下町ロケットとかいうドラマ

半沢直樹、ルーズヴェルトゲームに続くドラマシリーズ。

昭和の香りが強く漂う熱血ビジネスストーリー。

嫌いじゃないけど腑に落ちないので(ツッコミどころ満載ともいう)、ほとんど見てもいないが感想を書く。ファンの方々は見ない方が良いかも。以前のルーズヴェルトゲーム同様、碌なことを書いてないから。

下町の工場がロケットエンジンの革新的な特許を持っているというところが主題。特許はともかくとして、下町工場の熟練の技術は宇宙でも活躍しているということは事実だし、機械加工を超えた手作業の精度もあるのだから、あってもおかしくないかな。

さてこの会社だが、主力製品はエンジンだそうだ。エンジンパーツではなく完成品のエンジン。このエンジンが凄い。見た目そんなに大きそうではなかったが、出力が150kWつまり200馬力超え。出力時の回転数にもよるしピーク値だろうけれど、立派なセダン車を余裕で走らせることができる能力といえる。大型バイク用にも良いかもしれない。中小企業で投資をさほどかけずに量産できるのであれば、そりゃあ確かに優良な工場である。クリーンルームもあの造りであのクラスが達成できるのはとんでもないことだ。これほどの商品力と生産技術力を持ちながら売上は100億円規模なのだから、もうちょっと頑張って欲しい。例えばクリーンルーム設置&運用ノウハウの外販とか、いかがでしょうか社長。

そんな優秀な会社が特許侵害で訴えられ、優秀な弁護士がやってくる。周辺特許も出願して強固にしろとか、当たり前でもあるが正しい指摘で特許戦略を整えていく。苦しい資金繰りが続く中、「だったら奥の手の逆提訴で勝負だ!」と息巻く。いえいえ、決して奥の手なんかじゃありません。穏便な交渉であっても過激な対決であっても、相手側の特許にこちらの特許をぶつけに行くのは常套手段なわけで。盛り上げポイントが違うような気がする。とってもする。

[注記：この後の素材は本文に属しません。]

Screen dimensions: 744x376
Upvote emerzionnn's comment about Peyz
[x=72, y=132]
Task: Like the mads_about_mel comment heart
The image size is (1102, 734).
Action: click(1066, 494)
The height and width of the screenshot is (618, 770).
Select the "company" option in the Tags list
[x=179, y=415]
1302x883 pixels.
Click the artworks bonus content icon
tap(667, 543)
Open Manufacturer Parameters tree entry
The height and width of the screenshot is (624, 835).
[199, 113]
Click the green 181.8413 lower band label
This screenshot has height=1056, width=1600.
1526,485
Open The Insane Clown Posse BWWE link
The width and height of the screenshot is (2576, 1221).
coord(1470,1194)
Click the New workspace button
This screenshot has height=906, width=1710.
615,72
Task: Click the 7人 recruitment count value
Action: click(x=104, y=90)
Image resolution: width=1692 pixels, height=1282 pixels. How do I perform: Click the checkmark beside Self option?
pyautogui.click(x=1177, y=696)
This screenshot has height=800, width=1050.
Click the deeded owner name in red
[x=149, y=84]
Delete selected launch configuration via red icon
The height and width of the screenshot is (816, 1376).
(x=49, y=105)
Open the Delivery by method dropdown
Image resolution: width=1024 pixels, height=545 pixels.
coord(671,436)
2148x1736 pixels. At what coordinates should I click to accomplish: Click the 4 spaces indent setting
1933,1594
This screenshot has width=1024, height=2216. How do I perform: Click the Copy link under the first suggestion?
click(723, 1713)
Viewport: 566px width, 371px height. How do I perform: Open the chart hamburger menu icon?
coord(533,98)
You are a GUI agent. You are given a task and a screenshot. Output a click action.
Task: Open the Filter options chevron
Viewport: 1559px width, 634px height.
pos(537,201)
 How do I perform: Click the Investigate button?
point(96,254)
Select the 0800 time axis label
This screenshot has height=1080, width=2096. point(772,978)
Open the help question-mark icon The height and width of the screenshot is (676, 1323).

さてそして、大型ロケットに使う水素エンジンのバルブの特許の話に移る。先の周辺特許が功を奏して特許権は確固たるものなっているそうだ。良かった。そしてこれを20億円で譲ってくれと言われる。そのまま譲る必要はないから、色々と交渉すればいいんじゃないかと思っていたら、「部品供給したい」だって。その部品、いったいいくらで提供するつもりなんだ。ロケットメーカー側は20億円出しても全体の規模からして将来回収する可能性があると踏んでいるのだろうから、無茶に思えるけどまああるっちゃある。それに対して最重要とはいえ小さな部品なのだから、1個何億円もの値段は付けられないんじゃないか。つまり、20億円に匹敵する経済効果は望めない。いやいやそこには金に代えられない夢とロマンがある、これがこの物語の醍醐味だ。その通りなんだけど、ビジネスを題材にしているんだから、計算は合わせたい。

え、今後は医療分野にも展開するから大丈夫だって? うん、そうだね。でも、だからそういう応用分野とかを特許の使用許諾契約で縛っておけばいいんだ。ちょっと安くして「甲はロケットに限る」「乙はそれ以外の全部」とかね。

ちなみにですが、ロケットの完全自社製なんてできないはず。これは国産旅客機MRJを見ても解るはず。信頼性の高いパーツをいかにして調達し、全体を最適な状態に組み上げていくかが鍵になる。その点、ロケットメーカー側の最終的な決断は、最初からそうしろと言えるほど正しかったと思う。

キャストも好きな方だし面白いし、人気があるのも解るんだけど、ツッコまざるをえない性分なもので、なんかスミマセン。